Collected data
^^^^^^^^

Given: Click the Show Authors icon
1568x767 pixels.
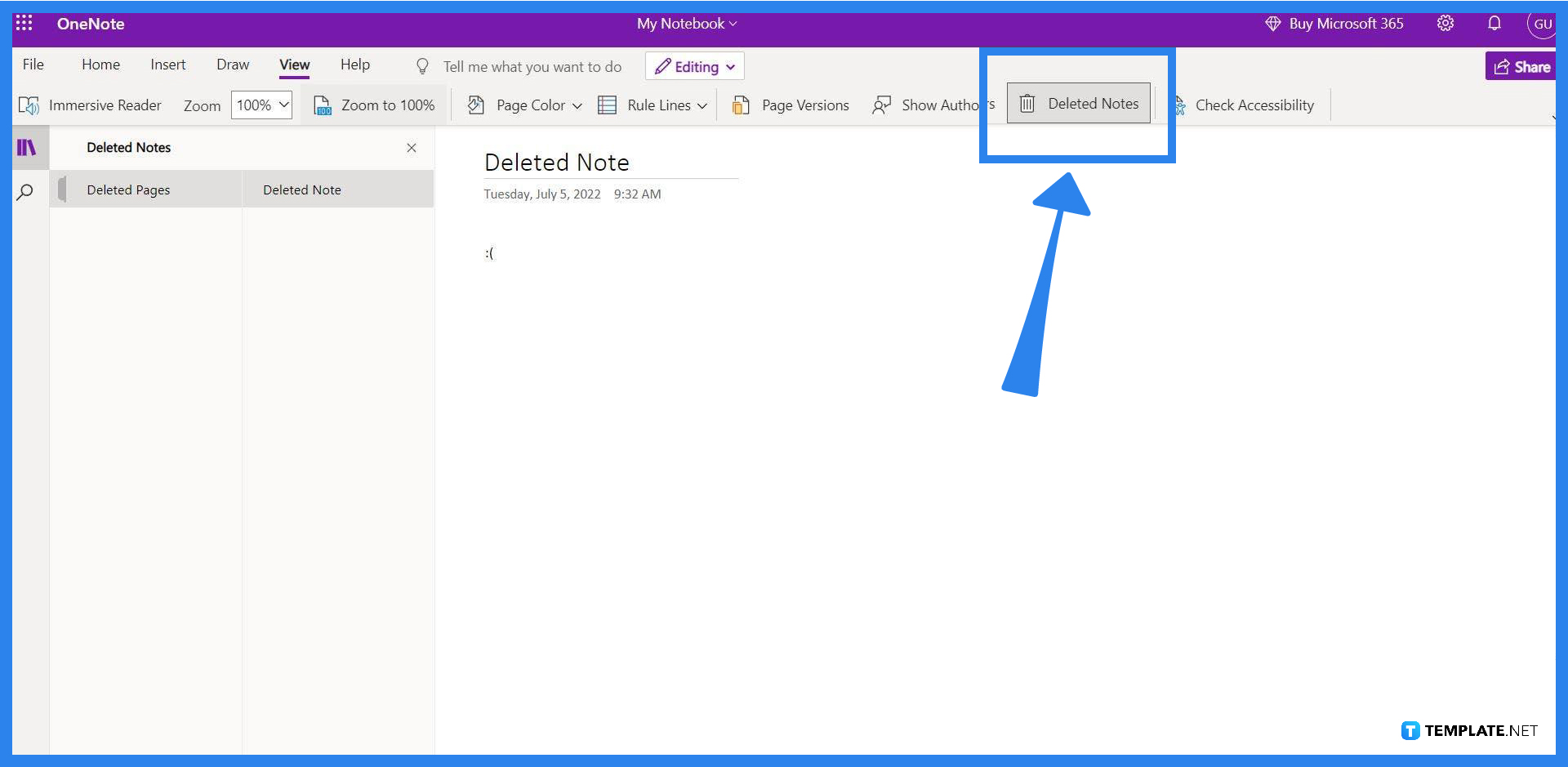Looking at the screenshot, I should click(881, 105).
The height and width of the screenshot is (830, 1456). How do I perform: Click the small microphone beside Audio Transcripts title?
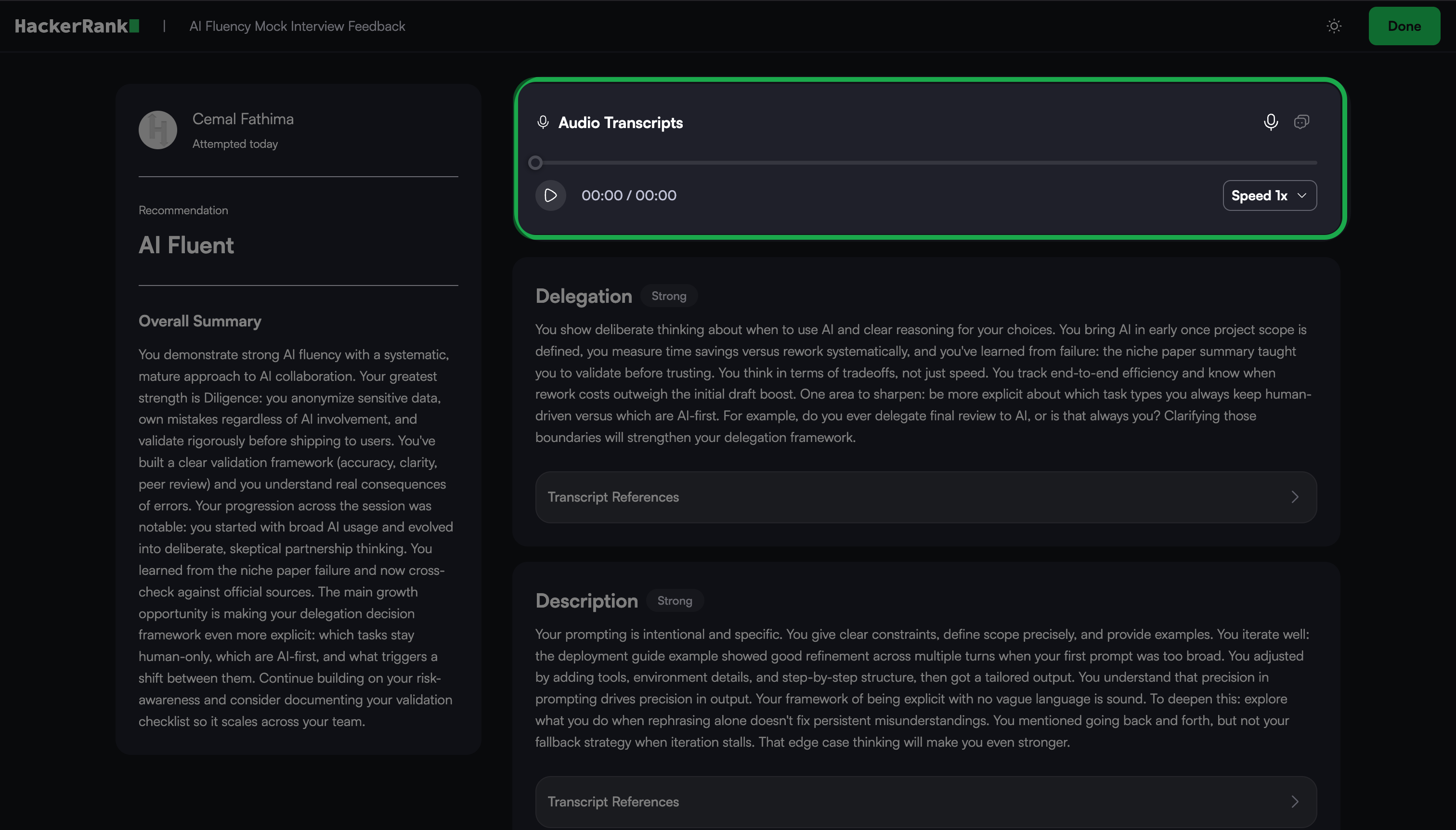click(x=543, y=123)
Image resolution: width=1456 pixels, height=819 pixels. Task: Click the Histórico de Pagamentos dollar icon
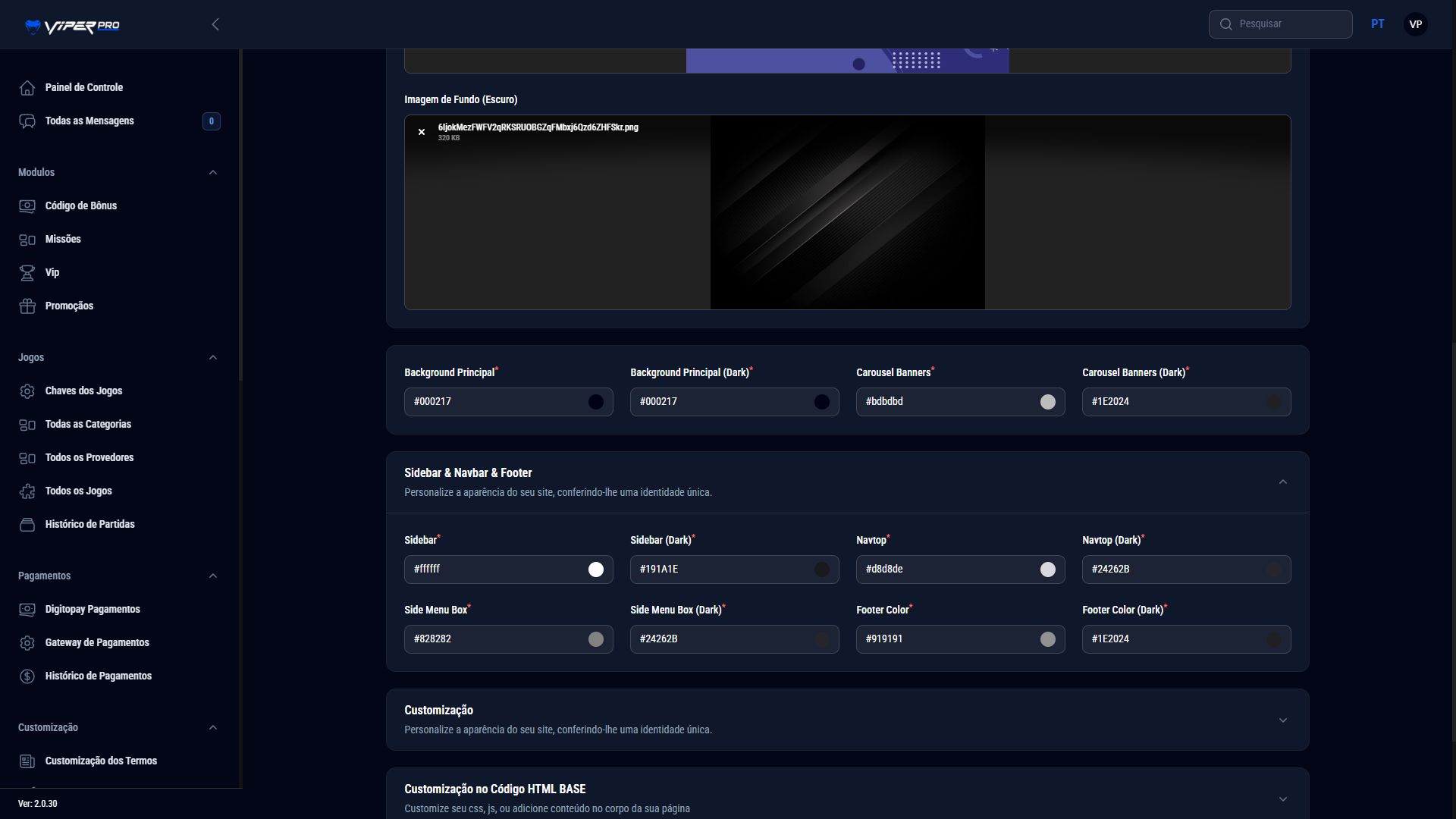[27, 676]

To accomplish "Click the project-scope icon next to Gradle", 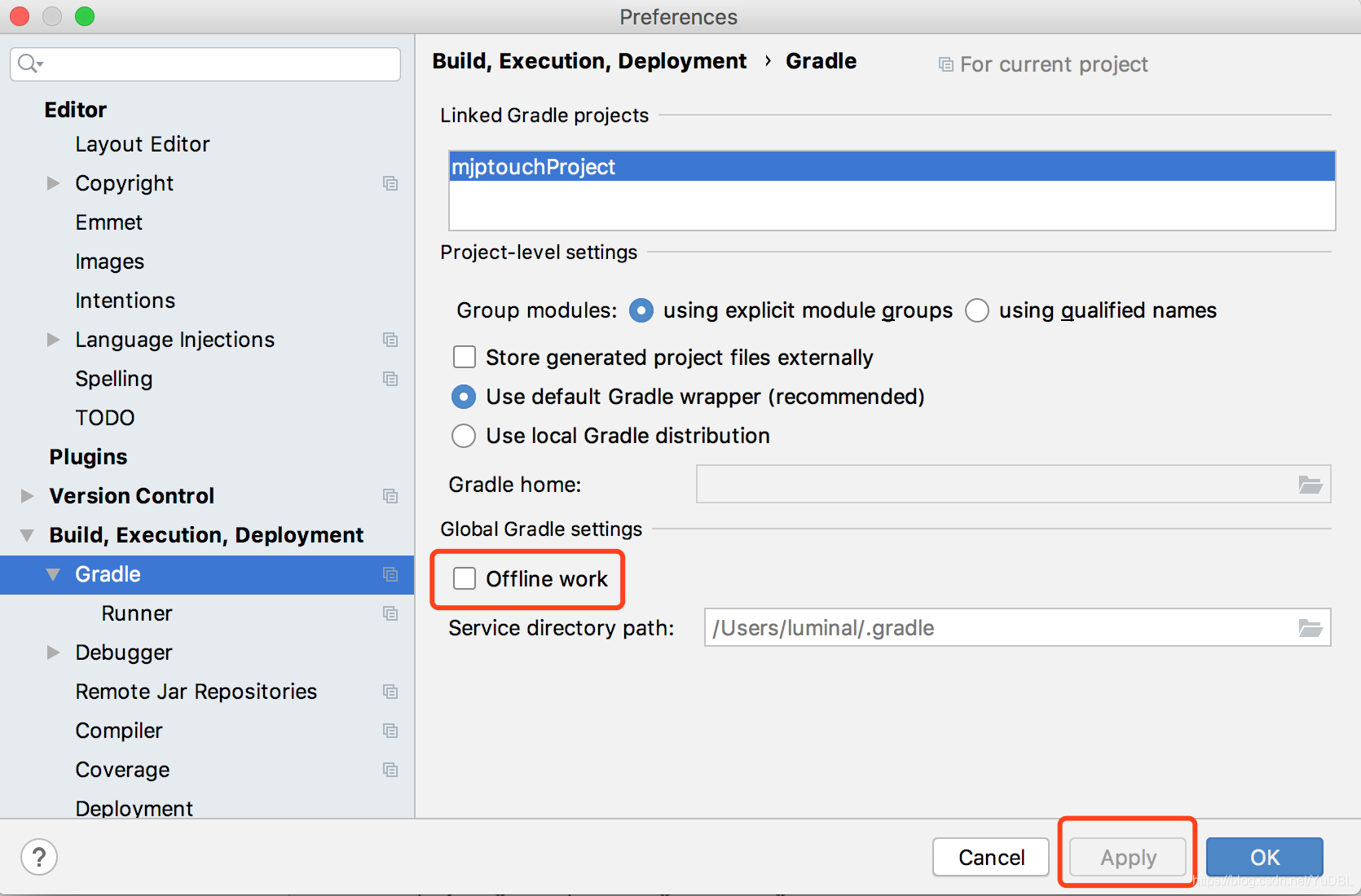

^^^^^^^^

[Instructions to follow]: Could you restate every record above word for word, dropping the pictures?

[Reply to the task]:
Given: Click the Show Authors icon
1568x767 pixels.
Looking at the screenshot, I should click(881, 105).
The height and width of the screenshot is (830, 1456). How do I perform: Click the small microphone beside Audio Transcripts title?
click(x=543, y=123)
Image resolution: width=1456 pixels, height=819 pixels. Task: Click the Histórico de Pagamentos dollar icon
[27, 676]

To accomplish "Click the project-scope icon next to Gradle", 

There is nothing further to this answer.